Viterbo – “E’ fondamentale avviare un percorso di ricerca per approfondire e ‘restituire’ quello che è successo sul nostro territorio, e soprattutto nelle sue campagne, durante gli ultimi decenni”.
A dichiararlo è il sindaco di Viterbo, Leonardo Michelini, intervenuto ieri sera all’incontro “Ascoltare, trasformare e restituire. Agricoltura e narrazione di comunità” organizzato nell’ambito dello Slow food village a Viterbo.
Insieme al sindaco, sono intervenuti all’incontro il capogruppo del Pd al Consiglio regionale del Lazio, Riccardo Valentini, Antonello Ricci (narratore), Marco D’Aureli (antropologo) e Pietro Benedetti (regista e attore) della Banda del racconto. Ha moderato l’incontro il giornalista Daniele Camilli.
“A partire dagli anni ’50 – ha spiegato Michelini – la Tuscia è stata attraversata da una riforma agraria che ha visto molte persone diventare prima assegnatari dell’ente Maremma poi coltivatori diretti. E i loro figli, imprenditori agricoli, sono quelli che oggi fanno la differenza, apportando un contributo decisivo allo sviluppo economico.
E’ quindi importante – ha sottolineato il sindaco di Viterbo – rileggere e narrare quello che è successo nelle campagne viterbesi e nella nostra provincia nel corso degli ultimi 60 anni”.
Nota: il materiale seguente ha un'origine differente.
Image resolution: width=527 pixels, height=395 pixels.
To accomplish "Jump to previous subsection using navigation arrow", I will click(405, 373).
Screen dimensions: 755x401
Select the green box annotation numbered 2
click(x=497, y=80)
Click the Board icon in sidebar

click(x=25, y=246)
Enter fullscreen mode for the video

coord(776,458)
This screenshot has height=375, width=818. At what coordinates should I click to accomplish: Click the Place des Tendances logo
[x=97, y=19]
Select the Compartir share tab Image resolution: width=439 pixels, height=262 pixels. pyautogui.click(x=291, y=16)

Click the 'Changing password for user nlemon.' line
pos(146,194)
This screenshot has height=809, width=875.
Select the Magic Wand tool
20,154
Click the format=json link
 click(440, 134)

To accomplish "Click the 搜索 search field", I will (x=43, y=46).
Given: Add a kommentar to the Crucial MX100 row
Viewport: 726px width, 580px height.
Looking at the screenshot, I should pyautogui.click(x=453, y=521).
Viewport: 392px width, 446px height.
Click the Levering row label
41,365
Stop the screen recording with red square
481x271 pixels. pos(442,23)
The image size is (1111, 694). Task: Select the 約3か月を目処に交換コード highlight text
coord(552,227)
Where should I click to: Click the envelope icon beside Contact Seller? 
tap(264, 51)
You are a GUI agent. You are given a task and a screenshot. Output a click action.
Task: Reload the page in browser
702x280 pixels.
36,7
“Le storie – ha aggiunto Antonello Ricci – non stanno lì che ci aspettano. Le storie ti possono passare davanti e rischi di non riconoscerle. I luoghi e le storie non sono infatti dati permanenti. Ed è sempre più necessario – soprattutto oggi – raccoglierle, trasformarle e restituirle alla città di Viterbo e al suo territorio”.
“La narrazione di comunità – ha detto Riccardo Valentini – è un modo nuovo di interpretare la conoscenza del territorio e il suo sviluppo turistico. Un modo nuovo per valorizzare e promuovere il nostro patrimonio e tutte le sue ricchezze, dall’enogastronomia ai monumenti fino ai paesaggi. Una sfida per tutti. Una sfida – ha concluso Riccardo Valentini – che intendiamo raccogliere”.